Le roi s'éloigna en maugréant, comme c'était son habitude lorsqu'il ne voulait pas avouer que Sully avait raison; mais avant de partir pour Malesherbes, résidence de la famille d'Entragues, il eut soin de préparer une nouvelle cédule.
De ce jour, Henriette fut toute à lui, et un mois ne s'était pas écoulé qu'elle jouissait de toutes les prérogatives et de toute l'influence que dix ans de dévouement et d'affection avaient méritées à la belle Gabrielle. Mais quelle différence! L'humeur égale et douce de la duchesse de Beaufort la faisait aimer de tous ceux qui approchaient le roi, son esprit conciliant suffisait à apaiser les mille querelles que des intérêts divers font naître entre les courtisans; avec l'altière Henriette, au contraire, la discorde entra à la cour, et Henri IV ne tarda pas à s'apercevoir qu'il avait choisi la tempête pour compagne.
Les graves embarras que, dès le premier jour, suscita la nouvelle favorite ne diminuèrent en rien la passion du Béarnais: le pouvoir des femmes sur son esprit grandissait avec les années.
Gabrielle avait été duchesse de Beaufort, Henriette fut marquise de Verneuil; et telle était après peu de semaines son influence, que le duc de Savoie se crut obligé d'acheter par des présents d'une énorme valeur sa toute-puissante protection.
Souveraine maîtresse au palais de Fontainebleau, ces «déserts» chers à Henri IV, la marquise ordonnait à son gré les fêtes et les chasses, ce qui ne l'empêchait pas d'assister aux conseils du roi, d'avoir sa politique et d'émettre son avis, au grand déplaisir de Sully, des généraux et des ministres.

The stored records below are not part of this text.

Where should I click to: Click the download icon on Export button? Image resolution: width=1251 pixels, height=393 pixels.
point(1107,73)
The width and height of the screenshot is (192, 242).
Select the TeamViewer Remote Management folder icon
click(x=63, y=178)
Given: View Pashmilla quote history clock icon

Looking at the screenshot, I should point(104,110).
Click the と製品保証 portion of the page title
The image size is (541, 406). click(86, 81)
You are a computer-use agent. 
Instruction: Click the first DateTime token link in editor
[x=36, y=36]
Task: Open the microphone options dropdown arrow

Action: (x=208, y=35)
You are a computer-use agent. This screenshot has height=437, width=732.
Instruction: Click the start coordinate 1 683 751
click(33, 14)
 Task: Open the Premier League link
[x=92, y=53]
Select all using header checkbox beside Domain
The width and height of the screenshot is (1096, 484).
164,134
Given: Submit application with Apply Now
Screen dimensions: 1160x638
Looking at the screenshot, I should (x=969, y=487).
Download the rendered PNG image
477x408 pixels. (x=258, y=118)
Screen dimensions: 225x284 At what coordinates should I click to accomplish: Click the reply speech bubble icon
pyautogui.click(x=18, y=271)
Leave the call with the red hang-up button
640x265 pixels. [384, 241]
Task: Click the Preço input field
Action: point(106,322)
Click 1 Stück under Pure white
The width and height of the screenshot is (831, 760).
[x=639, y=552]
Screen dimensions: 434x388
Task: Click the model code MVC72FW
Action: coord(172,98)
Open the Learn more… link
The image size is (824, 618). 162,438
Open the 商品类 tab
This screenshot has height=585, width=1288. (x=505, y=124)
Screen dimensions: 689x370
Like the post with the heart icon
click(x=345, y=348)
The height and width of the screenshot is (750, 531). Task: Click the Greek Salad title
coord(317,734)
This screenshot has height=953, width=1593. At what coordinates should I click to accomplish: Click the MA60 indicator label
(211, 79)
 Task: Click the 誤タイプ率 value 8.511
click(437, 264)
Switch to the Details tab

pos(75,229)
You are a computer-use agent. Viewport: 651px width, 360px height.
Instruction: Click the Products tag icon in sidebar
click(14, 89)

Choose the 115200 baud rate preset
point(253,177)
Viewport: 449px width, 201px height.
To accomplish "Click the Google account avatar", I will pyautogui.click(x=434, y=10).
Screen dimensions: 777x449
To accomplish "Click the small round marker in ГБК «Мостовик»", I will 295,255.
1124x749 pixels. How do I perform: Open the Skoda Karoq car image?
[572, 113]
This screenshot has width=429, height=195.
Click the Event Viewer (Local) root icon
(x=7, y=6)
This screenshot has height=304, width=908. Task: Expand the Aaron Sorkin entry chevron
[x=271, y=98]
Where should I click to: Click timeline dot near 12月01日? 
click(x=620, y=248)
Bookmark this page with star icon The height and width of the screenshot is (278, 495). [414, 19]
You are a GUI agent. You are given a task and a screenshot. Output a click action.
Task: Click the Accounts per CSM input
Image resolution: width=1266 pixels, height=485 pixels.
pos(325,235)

Pour mademoiselle d'Entragues, le Béarnais était devenu prodigue, et chaque jour quelque don nouveau venait témoigner de la vivacité de sa passion. S'éloignait-il, était-il forcé de quitter les genoux d'Henriette, même pour une seule journée, il retrouvait pour lui écrire de ces expressions si tendres, si naïvement amoureuses, qui jadis mouillaient de douces larmes les yeux de la Belle Gabrielle:
«Mon cher coeur, un lièvre m'a mené jusque devant Malesherbes, j'y ai éprouvé la douce souvenance des plaisirs passés; je vous ai souhaitée entre mes bras comme autrefois je vous y ai vue.... Bonjour, chères amours. Si je dors, mes songes seront de vous, si je veille, mes pensées seront de même. Recevez un million de baisers de moi.